Work-family balance is an important thing. Most people need to work to be able to support their families. Many people enjoy working and thrive through their work. However, work can take too much time and energy away from the family. Striking a balance is challenging.

Work-Family Balance and Quality of Life

One 2002 study found that people who spend more time on family than work report having a higher quality of life than those others. People who spent about equal time on family and work had a higher life quality than people who spent more time on work than family. Therefore, the perfect work-family balance may be one that leans more heavily on the family side than the work side.

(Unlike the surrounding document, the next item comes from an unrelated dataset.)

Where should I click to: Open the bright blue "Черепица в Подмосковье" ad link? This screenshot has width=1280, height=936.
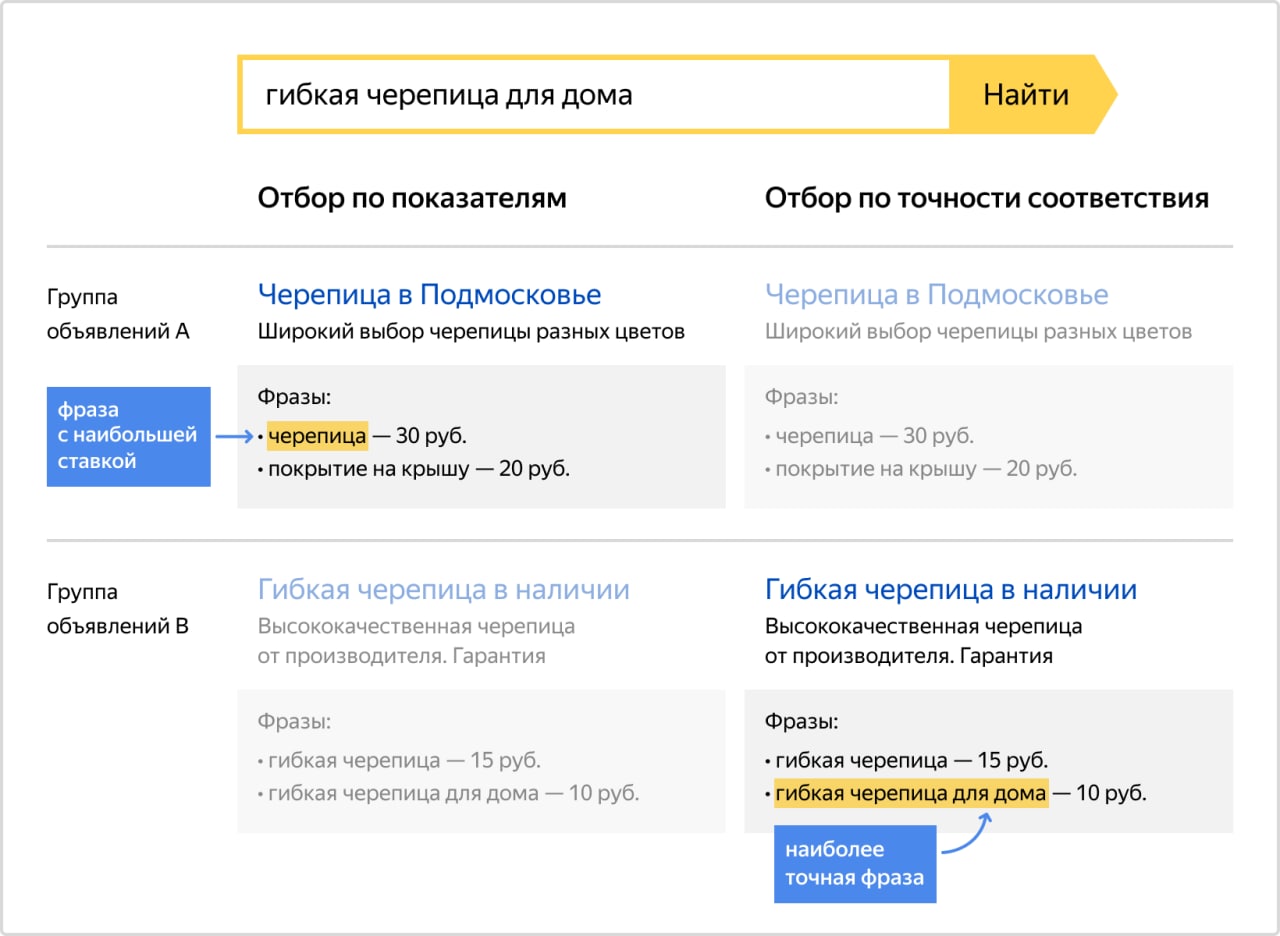429,295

Women and the Struggle with Work-Family Balance

Women, particularly mothers, have struggled significantly with the work-family balance issue. Research shows that 7 out of 10 women with children under 18 also work for pay. However, they earn less than their male counterparts. Plus, they often don’t return to full-time work quickly after the birth of children. One study found that it takes over a decade for the number of women to return to full-time work as the number who were working full-time within one year prior to the birth of their first child.

About 2/5 of mothers wait until their children are older to resume full-time work. Another 1/5 never resume full-time work. This impacts women and their families in a number of ways. In terms of career, many women struggle to get back on track in terms of professional status. We’ve all heard about the lawyers who get put on the “mommy track” and struggle to make partner at a firm after having kids. Recently new information shows that mothers who are scientists have a hard time getting grants and publications in comparison to their single and/or male counterparts.

This Issue Impact All Types of Families

Although women have been uniquely impacted by the work-family balance, it’s an issue that affects all different configurations of family. In the two-parent “mom and dad” family, both partners often struggle with the financial impact of trying to achieve work-family balance. Men increasingly give more time to family than they historically did. That’s a great thing for many reasons. However, it also means that dads are feeling more of the stress in the struggle to achieve work-family balance. The two parents may fight frequently over finances, as well as over division of labor at home.

Single parents, same-sex parents, and people in other family configurations (multi-generational, polyamorous, etc.) also have to grapple with this issue. Who will work? How much will each person work? What adaptations and sacrifices will the family have to make in order for one or more parents to not only earn money but also do a job that they enjoy? All types of families have to answer these questions. There is no right answer and no easy answer. Most people just do the best that they can and adapt as their financial, employment, and family situations change.

Communication is Key

Each individual, and each family, must figure out what works for them. There are many different ways to earn a living. How much money one needs varies widely. People must look at what they are willing to sacrifice in terms of family time in order to work at a certain job. They must look at what they are willing to sacrifice career-wise in order to have more family time. In order to figure this out, people must learn to communicate.

It’s not easy to talk about money. Financial stress makes it even more challenging in families. However, learning how to communicate openly, authentically, and honestly about your work-family balance needs will go a long way towards achieving the right balance in your family.